Exercise objective: Each line in the entries below that holds the string "Stop" is to be listed.

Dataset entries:
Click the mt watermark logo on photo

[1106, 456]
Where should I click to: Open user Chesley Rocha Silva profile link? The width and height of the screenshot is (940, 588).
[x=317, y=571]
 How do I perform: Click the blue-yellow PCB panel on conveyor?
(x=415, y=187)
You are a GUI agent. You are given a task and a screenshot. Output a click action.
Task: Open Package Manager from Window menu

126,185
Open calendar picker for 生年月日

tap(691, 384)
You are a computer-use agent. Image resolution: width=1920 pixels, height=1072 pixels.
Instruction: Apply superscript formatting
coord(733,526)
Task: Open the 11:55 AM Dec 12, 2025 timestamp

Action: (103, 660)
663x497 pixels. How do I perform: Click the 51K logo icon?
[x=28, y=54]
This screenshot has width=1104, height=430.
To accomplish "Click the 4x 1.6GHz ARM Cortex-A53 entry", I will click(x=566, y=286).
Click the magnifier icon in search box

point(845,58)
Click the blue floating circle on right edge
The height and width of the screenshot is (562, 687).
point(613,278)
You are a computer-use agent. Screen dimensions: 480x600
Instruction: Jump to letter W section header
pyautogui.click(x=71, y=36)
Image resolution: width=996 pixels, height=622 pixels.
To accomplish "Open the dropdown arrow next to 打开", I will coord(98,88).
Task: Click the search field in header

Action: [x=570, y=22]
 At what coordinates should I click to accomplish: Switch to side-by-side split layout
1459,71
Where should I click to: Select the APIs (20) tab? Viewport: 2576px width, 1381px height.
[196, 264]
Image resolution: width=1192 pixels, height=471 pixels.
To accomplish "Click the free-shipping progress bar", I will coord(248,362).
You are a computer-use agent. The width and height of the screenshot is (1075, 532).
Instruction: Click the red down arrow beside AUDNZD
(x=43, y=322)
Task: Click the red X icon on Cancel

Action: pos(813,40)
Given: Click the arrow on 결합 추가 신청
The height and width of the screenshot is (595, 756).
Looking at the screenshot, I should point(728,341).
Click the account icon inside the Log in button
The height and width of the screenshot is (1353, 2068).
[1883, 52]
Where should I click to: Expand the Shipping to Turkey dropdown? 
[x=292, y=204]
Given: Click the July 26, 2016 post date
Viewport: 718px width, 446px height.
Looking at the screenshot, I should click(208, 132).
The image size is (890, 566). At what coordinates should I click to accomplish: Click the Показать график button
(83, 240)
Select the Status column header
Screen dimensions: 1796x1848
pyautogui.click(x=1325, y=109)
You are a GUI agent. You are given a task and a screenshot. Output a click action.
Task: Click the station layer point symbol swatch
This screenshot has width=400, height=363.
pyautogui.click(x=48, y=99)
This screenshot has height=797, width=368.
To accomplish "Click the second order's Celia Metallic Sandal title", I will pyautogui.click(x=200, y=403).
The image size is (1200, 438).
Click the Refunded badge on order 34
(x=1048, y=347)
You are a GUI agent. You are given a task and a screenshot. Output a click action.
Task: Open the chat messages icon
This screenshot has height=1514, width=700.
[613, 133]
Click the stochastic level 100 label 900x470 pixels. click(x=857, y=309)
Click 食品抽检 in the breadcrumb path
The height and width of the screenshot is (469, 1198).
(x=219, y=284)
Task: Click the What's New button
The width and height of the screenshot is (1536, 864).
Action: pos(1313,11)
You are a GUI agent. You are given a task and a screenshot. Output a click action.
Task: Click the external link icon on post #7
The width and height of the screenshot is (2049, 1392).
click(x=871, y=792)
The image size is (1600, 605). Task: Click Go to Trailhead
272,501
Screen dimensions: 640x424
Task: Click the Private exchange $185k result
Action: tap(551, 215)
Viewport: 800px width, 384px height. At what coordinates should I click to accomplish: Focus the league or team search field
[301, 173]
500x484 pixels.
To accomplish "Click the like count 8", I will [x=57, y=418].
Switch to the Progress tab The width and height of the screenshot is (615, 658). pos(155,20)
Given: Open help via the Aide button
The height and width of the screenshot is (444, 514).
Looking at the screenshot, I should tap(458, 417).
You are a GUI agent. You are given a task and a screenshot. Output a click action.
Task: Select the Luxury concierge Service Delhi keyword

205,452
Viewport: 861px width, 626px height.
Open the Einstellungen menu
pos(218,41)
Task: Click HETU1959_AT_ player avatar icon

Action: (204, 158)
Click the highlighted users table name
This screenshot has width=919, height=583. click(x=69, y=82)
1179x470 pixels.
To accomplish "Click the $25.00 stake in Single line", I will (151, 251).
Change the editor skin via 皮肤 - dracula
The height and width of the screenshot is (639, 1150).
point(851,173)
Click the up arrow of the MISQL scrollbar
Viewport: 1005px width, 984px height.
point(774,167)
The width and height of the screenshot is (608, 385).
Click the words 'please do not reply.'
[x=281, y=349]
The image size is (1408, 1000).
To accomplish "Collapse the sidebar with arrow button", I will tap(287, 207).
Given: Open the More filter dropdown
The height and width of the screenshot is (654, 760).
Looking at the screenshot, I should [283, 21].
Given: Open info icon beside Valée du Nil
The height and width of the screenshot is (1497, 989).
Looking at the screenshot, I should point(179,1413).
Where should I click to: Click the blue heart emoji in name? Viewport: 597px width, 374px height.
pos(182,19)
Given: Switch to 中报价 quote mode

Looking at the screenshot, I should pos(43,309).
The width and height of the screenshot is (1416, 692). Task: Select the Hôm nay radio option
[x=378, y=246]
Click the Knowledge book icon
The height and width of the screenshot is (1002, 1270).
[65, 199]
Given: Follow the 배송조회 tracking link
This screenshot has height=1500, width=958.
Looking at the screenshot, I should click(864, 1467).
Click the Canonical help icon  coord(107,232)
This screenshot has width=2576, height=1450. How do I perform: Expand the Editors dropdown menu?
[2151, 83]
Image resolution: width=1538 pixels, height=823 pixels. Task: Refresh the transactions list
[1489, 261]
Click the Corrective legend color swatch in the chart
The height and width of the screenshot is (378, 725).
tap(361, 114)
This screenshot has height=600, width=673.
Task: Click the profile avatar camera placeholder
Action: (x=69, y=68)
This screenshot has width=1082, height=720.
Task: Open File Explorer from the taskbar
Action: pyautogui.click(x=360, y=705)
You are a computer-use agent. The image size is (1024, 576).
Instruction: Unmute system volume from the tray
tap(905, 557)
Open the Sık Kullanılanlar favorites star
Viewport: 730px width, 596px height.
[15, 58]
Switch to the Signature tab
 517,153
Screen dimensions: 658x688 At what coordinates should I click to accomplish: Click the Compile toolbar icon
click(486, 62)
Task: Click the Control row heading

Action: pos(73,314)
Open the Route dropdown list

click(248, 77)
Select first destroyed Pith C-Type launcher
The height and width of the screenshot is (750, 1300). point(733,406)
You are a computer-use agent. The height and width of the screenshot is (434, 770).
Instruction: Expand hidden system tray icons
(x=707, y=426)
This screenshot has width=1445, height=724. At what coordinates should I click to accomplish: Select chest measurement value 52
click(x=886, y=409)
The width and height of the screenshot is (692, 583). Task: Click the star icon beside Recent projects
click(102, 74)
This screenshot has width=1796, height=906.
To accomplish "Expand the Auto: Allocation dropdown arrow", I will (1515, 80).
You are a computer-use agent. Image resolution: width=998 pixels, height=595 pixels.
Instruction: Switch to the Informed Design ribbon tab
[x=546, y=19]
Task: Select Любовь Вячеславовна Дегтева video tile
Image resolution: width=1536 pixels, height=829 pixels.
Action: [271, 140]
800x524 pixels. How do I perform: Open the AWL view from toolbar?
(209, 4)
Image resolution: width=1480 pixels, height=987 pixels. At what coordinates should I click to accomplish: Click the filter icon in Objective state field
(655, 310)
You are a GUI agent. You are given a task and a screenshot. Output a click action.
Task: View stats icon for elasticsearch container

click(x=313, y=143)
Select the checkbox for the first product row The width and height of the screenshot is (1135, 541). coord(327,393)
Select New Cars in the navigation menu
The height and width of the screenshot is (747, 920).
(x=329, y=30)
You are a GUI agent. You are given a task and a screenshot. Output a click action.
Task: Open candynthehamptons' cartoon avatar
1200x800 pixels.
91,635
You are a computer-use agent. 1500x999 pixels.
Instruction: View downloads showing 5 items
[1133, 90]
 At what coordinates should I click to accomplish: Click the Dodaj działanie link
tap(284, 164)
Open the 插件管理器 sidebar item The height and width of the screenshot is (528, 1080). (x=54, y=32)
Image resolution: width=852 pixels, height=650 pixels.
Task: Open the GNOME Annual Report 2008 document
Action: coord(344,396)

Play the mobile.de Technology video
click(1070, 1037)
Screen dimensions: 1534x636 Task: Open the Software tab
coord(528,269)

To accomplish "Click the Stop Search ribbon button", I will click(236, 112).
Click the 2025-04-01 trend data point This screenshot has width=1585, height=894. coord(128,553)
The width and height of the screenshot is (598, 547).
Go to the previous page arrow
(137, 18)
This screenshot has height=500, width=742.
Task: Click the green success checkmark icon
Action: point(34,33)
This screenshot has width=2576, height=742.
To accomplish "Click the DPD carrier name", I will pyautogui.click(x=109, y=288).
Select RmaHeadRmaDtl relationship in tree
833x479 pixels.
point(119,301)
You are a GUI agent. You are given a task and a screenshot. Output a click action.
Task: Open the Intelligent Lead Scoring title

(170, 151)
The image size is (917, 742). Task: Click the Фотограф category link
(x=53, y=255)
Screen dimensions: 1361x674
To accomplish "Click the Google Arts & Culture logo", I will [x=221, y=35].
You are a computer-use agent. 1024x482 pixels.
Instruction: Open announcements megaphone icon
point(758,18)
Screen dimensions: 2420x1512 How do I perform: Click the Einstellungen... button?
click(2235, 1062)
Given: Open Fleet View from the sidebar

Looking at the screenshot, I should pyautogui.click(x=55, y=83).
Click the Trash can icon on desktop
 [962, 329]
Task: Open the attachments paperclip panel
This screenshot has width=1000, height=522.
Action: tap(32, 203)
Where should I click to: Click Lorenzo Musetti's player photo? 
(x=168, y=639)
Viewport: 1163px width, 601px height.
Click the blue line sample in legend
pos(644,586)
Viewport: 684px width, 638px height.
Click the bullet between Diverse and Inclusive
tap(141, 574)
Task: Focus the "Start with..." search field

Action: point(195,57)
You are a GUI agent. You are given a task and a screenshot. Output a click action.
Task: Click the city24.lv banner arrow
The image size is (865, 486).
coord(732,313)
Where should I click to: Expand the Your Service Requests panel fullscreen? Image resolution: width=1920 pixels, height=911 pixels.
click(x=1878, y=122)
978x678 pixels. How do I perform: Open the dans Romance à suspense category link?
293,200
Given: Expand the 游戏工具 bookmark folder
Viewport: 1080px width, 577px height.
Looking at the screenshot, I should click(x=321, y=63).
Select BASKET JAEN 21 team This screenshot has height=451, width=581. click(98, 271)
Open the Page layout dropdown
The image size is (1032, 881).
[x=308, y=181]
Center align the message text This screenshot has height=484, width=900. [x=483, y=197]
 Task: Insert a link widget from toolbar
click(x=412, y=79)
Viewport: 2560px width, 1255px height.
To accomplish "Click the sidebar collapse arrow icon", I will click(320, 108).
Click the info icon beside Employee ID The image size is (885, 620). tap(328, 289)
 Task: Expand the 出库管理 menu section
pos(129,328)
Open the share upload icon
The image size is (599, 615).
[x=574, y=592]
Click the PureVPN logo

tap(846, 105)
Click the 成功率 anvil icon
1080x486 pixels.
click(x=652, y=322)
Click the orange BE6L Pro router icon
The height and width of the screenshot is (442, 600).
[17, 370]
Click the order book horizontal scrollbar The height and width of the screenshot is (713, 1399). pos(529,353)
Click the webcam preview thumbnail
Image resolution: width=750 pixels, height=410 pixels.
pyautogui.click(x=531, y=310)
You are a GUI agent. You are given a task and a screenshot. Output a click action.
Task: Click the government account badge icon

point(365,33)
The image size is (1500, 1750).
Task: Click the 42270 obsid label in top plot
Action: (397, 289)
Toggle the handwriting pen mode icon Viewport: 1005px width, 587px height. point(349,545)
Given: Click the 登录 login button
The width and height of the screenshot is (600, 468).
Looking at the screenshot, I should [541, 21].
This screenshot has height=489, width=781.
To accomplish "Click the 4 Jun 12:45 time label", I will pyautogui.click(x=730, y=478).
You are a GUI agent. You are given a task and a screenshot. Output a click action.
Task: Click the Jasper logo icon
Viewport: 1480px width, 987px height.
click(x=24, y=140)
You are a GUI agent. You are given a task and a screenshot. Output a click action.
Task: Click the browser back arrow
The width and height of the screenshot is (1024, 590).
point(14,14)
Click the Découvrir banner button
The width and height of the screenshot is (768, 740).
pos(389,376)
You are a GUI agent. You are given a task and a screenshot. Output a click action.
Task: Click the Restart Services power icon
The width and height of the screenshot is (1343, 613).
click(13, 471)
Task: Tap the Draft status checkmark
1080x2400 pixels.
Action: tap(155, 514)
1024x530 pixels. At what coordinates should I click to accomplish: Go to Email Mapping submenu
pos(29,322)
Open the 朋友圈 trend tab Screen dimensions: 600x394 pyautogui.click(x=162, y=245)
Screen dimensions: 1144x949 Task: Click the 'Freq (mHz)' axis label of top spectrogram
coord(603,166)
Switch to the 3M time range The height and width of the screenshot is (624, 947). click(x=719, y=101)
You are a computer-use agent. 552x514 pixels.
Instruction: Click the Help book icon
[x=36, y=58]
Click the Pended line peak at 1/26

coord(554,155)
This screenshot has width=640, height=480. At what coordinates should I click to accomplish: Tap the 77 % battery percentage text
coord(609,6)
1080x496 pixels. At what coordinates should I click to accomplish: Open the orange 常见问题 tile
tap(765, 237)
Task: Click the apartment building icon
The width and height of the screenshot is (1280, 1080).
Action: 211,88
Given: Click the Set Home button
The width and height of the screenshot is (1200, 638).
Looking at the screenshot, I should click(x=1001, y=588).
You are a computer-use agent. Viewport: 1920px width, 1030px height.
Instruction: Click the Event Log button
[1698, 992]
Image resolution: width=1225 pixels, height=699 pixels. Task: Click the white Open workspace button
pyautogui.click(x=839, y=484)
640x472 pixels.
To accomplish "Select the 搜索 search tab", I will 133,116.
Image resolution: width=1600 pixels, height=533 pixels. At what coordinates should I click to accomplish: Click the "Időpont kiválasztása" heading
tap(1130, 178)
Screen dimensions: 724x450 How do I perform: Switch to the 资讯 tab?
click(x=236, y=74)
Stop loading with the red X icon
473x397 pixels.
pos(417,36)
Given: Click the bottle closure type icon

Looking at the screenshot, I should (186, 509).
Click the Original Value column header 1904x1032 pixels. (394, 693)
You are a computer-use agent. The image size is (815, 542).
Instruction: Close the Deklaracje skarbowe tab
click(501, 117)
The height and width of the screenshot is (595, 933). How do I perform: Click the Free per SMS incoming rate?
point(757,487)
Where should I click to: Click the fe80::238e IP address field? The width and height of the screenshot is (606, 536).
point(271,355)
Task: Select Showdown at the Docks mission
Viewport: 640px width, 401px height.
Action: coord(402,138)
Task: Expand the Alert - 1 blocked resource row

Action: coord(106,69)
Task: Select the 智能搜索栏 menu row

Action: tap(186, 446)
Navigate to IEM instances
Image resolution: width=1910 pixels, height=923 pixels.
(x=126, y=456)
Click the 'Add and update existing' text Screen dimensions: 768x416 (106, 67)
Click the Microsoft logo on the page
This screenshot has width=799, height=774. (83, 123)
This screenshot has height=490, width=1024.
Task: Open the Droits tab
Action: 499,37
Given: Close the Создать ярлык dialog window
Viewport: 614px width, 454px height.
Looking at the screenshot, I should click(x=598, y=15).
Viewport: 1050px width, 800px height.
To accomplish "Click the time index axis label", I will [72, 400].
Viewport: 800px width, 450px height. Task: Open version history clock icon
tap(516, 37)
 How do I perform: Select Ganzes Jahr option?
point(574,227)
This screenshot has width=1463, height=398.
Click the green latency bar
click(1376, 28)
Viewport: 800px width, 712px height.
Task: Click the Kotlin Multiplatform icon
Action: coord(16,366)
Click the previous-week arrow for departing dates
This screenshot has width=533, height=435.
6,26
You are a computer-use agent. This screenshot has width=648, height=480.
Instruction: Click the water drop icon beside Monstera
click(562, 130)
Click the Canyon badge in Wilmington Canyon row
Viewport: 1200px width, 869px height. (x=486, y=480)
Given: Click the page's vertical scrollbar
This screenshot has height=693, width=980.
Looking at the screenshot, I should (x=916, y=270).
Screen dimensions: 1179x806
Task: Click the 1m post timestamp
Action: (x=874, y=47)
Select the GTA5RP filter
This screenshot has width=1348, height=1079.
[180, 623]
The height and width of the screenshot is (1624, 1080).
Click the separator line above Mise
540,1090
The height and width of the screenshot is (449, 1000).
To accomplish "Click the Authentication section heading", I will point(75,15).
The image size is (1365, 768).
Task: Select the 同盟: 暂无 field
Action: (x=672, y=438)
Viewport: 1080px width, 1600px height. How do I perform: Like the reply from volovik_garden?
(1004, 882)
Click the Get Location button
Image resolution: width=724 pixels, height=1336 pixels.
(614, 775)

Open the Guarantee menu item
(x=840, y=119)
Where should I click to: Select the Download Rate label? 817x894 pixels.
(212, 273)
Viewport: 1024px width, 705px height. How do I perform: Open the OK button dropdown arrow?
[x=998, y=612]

The completed task:
To accomplish "Click the Stop Search ribbon button", I will click(236, 112).
Stop loading with the red X icon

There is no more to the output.